Search code examples
rforecasting

passing sparse xreg to stlf in R causes optimisation error


I am trying to forecast a time series, and regress on temperature. The residuals show a different behaviour at low and high temperatures so I want to use piecewise linear approach, so learn different coeffecients for temperatures above and below 35 degrees. The data is in a dataframe data$x, data$Season, data$Temp.

#Create data frame
len<-365*3 + 1 +31 
x<-rnorm(len,mean=4000000,sd=100000)
Season<-c(rep(3,62),rep(4,91),rep(1,90),rep(2,92),rep(3,92),rep(4,91),rep(1,90),rep(2,92),rep(3,92),rep(4,91),rep(1,91),rep(2,92),rep(3,61))
Temp<-rnorm(len,mean=20,sd=5)
data<-data.frame(x,Season,Temp)
#Create model matrix 
season_dummy<-model.matrix(~as.factor(data$Season)+0)
Temp_max=pmax(0,data$Temp-35) # creates 0, or a difference
Temp_restore<-restore_temp_up(Temp_max,data$Temp,35) # restores difference to original value
Temp_season_matrix_max=Temp_restore * season_dummy

#Create time-series and forecast
data_ts<-ts(data$x[1:1000],freq=365,start=c(2009,182))
len_train<-length(data_ts)
xreg1<-Temp_season_matrix_max[1:len_train,]
newxreg1<-Temp_season_matrix_max[(len_train+1):(len_train+30),]     
 stlf(data_ts,method="arima",h=30,xreg=xreg1,newxreg=newxreg1,s.window="periodic")

 >   Error in optim(init[mask], armaCSS, method = optim.method, hessian = FALSE,  : 
      non-finite value supplied by optim



Error in auto.arima(x, xreg = xreg, seasonal = FALSE, ...) : 
  No suitable ARIMA model found
In addition: Warning message:
In auto.arima(x, xreg = xreg, seasonal = FALSE, ...) :
  Unable to calculate AIC offset
> 

Other threads suggest changing method solver from CSS to ML, but I cant edit these parameters in stlf.

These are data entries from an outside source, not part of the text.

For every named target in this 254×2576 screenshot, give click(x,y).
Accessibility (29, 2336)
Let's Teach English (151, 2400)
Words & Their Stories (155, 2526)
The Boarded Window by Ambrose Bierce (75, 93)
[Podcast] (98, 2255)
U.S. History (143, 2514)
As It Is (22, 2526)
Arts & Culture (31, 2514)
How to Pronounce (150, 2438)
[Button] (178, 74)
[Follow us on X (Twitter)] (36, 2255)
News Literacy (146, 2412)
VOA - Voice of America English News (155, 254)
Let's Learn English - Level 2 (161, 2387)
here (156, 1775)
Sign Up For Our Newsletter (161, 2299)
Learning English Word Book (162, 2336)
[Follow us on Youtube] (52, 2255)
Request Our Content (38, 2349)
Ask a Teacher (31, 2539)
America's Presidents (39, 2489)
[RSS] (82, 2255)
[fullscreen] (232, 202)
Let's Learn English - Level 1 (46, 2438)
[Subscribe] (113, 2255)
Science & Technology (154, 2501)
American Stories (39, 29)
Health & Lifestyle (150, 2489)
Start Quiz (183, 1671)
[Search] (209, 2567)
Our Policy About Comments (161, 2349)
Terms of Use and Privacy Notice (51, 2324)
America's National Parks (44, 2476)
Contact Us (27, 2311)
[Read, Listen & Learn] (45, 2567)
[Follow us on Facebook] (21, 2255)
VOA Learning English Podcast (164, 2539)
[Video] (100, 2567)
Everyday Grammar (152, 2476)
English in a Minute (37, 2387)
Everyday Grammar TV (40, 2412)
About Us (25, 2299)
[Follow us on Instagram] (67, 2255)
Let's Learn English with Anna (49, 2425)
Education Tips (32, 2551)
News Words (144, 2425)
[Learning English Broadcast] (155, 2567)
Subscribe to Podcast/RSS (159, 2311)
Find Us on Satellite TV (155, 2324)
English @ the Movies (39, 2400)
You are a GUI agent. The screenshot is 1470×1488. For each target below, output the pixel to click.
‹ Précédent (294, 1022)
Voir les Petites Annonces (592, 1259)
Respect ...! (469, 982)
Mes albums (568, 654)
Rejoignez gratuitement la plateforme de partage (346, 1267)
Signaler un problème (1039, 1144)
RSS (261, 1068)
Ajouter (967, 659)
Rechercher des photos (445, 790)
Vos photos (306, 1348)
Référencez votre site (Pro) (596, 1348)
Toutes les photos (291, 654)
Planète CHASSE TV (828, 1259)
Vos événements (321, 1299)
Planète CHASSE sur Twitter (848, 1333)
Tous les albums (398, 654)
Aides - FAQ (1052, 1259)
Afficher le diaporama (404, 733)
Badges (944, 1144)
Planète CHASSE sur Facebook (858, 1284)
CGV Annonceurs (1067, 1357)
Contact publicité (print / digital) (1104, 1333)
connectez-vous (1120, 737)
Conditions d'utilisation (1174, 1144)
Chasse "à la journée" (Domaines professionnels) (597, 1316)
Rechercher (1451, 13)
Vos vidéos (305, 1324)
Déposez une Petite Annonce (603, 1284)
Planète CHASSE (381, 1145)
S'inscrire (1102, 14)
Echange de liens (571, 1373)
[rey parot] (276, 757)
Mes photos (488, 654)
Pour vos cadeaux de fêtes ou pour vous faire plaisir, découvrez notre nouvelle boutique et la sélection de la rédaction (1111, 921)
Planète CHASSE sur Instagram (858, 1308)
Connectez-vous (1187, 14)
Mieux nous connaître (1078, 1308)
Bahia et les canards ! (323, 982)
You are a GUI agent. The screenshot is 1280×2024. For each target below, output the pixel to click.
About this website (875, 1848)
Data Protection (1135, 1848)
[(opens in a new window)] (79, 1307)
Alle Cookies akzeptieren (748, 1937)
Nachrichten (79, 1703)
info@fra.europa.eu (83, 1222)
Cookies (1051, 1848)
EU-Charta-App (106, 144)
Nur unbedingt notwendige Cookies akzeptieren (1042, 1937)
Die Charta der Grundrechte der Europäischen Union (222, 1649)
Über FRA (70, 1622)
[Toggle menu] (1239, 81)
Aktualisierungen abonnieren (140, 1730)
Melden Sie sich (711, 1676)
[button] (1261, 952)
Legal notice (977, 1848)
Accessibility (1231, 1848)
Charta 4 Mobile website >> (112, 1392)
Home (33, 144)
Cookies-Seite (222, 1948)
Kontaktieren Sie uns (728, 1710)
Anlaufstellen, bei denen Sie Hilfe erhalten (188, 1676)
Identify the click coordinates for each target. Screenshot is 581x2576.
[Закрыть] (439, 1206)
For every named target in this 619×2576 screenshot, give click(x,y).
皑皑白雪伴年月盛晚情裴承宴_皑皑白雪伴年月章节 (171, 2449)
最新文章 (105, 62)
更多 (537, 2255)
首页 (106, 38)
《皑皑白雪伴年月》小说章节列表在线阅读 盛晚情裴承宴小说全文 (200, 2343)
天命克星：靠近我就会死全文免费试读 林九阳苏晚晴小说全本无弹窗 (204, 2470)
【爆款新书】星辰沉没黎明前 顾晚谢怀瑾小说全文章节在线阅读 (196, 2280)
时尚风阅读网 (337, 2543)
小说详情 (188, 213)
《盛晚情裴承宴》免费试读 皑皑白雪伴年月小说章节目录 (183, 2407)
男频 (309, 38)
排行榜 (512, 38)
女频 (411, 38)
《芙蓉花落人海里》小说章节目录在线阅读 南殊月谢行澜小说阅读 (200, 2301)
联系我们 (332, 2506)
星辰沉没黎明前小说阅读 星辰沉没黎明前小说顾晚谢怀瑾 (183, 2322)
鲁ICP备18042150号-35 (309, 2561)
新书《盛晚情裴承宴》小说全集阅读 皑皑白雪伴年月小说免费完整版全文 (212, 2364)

The help file shows an optional parameter "forecastfunction" but there are no examples of real explanation how to use it.

Note - when I set the min temperature to say 20, instead of 35, this works ok - I am sure it is because the xreg matrix containing temperatures above 35 degress is sparse (most temperatures are below this value), but I am not sure how to get around this. (I have included code for restore_temp_up - possibly inefficient, but included here for question completion.)

restore_temp_up<-function(x,original,k){
  if(!is.vector(x))
    stop('x must be a vector')
  for (i in 1:length(x)){
    if(!is.na(x[i])){
      if (x[i] > 0){
        x[i]<-x[i]+k
      }
      if (original[i] == k){
        x[i]<-original[i]  ## this is the case if original WAS =k, then dont know whether original is 0, 
      }
    }
  }
  return(x)
}

Solution

  • Your design matrix is rank deficient so the regression is singular. To see this:

    > eigen(t(xreg1) %*% xreg1)$val
    [1] 1321.223    0.000    0.000    0.000
    

    You cannot fit a regression model with a rank deficient design matrix.